Employee, as the Executive Vice President, Marketing and Sales of the Company or the surviving entity in the event of a Change of Control, shall have duties commonly performed by the officer in charge of marketing and sales of a company with capital stock that is publicly traded on a national stock exchange, including, without limitation, being the individual primarily responsible for (i) overseeing the product marketing and sales activities of the Company or such surviving entity; (ii) assisting in identifying and evaluating new products and technologies and product improvements and enhancements to be developed or acquired by the Company or such surviving entity; and (iii) assisting the Chief Executive Officer of the Company or such surviving entity in developing strategic business plans and in planning and evaluating mergers, acquisitions and other strategic matters.
EXHIBIT B
Transition Services Agreement
See Attached Document
TRANSITION SERVICES AGREEMENT
THIS TRANSITION SERVICES AGREEMENT (this Agreement) is made as of , , by and between Orasure Technologies, Inc., a Delaware corporation (the Company), and Joseph E. Zack (the Consultant).
BACKGROUND
The Consultant is the former Executive Vice President, Marketing and Sales of the Company, whose employment with the Company ceased in connection with a Change of Control (as defined in the Employment Agreement by and between the Consultant and the Company dated July , 2004 (the Employment Agreement)). The Company desires to secure the services of the Consultant while his responsibilities are being transitioned to a new executive of the Company. The Consultant is willing to provide his services to the Company in accordance with the terms of this Agreement. This is the Transition Services Agreement referenced in the Employment Agreement.
TERMS
NOW THEREFORE, in consideration of the premises and mutual covenants contained herein and other good and valuable consideration, the receipt and sufficiency of which are hereby acknowledged, the parties hereto, intending to be legally bound hereby, agree as follows:
1. Provision of Services. The Company hereby engages the Consultant for, and the Consultant hereby agrees to render, from time to time to the extent reasonably requested by the Company, at mutually determined times and places, consulting and such other services as provided herein during the Consulting Period (as defined in Section 5), all upon the terms and conditions herein provided. It is understood and agreed by the Company that, notwithstanding anything else to the contrary contained herein, the services to be provided hereunder are to be provided on a part-time basis and that Consultant shall be able to provide services to other persons or entities as long as such services are not in material conflict with Consultants obligations under this Agreement including without limitation Section 8 hereof and shall be able to take up to three (3) continuous weeks of vacation (subdivided as the Consultant may determine) during the Consulting Period without being in breach of this Agreement.

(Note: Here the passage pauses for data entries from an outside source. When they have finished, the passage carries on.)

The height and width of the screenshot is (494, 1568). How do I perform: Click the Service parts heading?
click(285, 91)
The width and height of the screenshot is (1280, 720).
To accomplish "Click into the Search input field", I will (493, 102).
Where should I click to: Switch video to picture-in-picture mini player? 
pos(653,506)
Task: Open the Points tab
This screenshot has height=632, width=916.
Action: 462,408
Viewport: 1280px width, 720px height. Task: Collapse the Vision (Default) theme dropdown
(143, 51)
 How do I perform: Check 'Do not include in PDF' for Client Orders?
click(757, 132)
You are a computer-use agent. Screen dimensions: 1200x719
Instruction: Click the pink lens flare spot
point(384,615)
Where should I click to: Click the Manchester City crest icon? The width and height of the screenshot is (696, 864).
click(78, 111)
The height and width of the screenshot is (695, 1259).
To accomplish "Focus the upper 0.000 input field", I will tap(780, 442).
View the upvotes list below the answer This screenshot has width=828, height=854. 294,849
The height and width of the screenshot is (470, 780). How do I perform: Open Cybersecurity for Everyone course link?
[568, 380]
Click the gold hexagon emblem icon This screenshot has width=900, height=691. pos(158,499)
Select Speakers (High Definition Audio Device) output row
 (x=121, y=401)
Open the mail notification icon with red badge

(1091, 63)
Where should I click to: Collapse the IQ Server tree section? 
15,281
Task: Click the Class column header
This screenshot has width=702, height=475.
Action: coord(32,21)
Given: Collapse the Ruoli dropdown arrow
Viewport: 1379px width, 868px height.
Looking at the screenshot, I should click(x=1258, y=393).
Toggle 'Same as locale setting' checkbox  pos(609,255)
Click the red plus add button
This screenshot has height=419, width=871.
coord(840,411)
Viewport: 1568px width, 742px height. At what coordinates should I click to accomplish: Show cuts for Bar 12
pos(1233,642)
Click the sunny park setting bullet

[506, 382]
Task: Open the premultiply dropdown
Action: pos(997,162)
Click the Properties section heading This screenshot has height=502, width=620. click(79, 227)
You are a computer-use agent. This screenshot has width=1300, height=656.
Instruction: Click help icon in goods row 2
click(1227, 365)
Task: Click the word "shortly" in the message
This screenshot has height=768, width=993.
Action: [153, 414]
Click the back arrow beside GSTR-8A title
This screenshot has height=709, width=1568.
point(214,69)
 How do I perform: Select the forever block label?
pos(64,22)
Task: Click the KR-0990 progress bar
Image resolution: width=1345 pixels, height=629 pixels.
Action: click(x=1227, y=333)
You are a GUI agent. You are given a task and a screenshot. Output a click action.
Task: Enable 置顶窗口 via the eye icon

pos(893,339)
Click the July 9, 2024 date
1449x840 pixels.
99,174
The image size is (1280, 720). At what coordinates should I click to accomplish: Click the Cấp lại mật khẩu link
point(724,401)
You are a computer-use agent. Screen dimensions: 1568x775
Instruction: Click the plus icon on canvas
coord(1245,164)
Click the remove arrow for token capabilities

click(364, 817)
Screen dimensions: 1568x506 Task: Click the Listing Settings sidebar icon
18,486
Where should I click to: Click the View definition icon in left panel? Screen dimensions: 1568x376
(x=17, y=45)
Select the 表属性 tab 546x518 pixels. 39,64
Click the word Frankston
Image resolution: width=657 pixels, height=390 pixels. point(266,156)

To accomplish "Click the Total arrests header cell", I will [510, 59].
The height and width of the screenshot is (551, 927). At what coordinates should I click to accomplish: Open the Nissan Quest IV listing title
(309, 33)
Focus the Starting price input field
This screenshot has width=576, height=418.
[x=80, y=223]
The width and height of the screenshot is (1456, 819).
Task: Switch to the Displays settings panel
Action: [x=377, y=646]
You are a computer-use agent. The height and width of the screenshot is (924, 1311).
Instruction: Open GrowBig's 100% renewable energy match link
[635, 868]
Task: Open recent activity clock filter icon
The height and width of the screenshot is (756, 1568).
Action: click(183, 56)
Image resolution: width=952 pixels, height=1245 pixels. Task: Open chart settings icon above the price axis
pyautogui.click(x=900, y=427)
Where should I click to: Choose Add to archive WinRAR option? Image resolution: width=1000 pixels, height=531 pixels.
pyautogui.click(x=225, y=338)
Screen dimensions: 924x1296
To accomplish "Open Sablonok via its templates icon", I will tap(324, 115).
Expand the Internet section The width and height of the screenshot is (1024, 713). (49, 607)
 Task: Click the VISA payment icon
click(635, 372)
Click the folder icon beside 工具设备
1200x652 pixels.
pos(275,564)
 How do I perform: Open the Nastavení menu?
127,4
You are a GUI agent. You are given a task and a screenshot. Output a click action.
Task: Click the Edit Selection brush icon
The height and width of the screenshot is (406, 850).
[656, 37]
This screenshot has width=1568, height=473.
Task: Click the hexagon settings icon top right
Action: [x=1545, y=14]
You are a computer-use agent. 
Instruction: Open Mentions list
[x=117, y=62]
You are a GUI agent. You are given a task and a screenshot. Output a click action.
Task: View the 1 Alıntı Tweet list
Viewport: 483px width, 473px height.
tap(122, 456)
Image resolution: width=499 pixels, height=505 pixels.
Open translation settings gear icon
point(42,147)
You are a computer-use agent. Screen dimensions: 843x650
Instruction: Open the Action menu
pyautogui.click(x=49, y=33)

2. Duties. The Consultant shall make himself available to the Board of Directors (the Board) and the senior executive officers of the Company from time to time, upon reasonable notice, for the rendering of advice and counsel, consistent with his knowledge and experience, on marketing and sales matters and such other matters as the Board or officers of the Company may reasonably request. Subject to reasonable business travel required in the performance of duties which are subject to reimbursement by the Company, it is agreed that Consultants services shall generally be provided from his home. The Company agrees that it will (i) provide the Consultant with or, at its discretion reimburse the Consultant for the use of, a computer and fax machine and (ii) reimburse Consultant for the other reasonable costs of his use of a home-based office. The general scope of Consultants services shall include, but not be limited to, the following:
(a) Initial Transition Period. During the initial period of transition, which is contemplated to take up to approximately six (6) months (but may in fact require a shorter or longer period), Consultant shall assist with and/or perform the following duties:
| Work to transition his responsibilities to one or more executives designed by the Company. |
| Be available for consultation regarding the Companys marketing and sales activities. |
| Be available for consultation in strategic matters, such as potential new products and technologies and product enhancements and improvements. |
Consultant acknowledges that the consulting services hereunder will be most active during the initial transition period and may require a higher level of travel than that required after such period.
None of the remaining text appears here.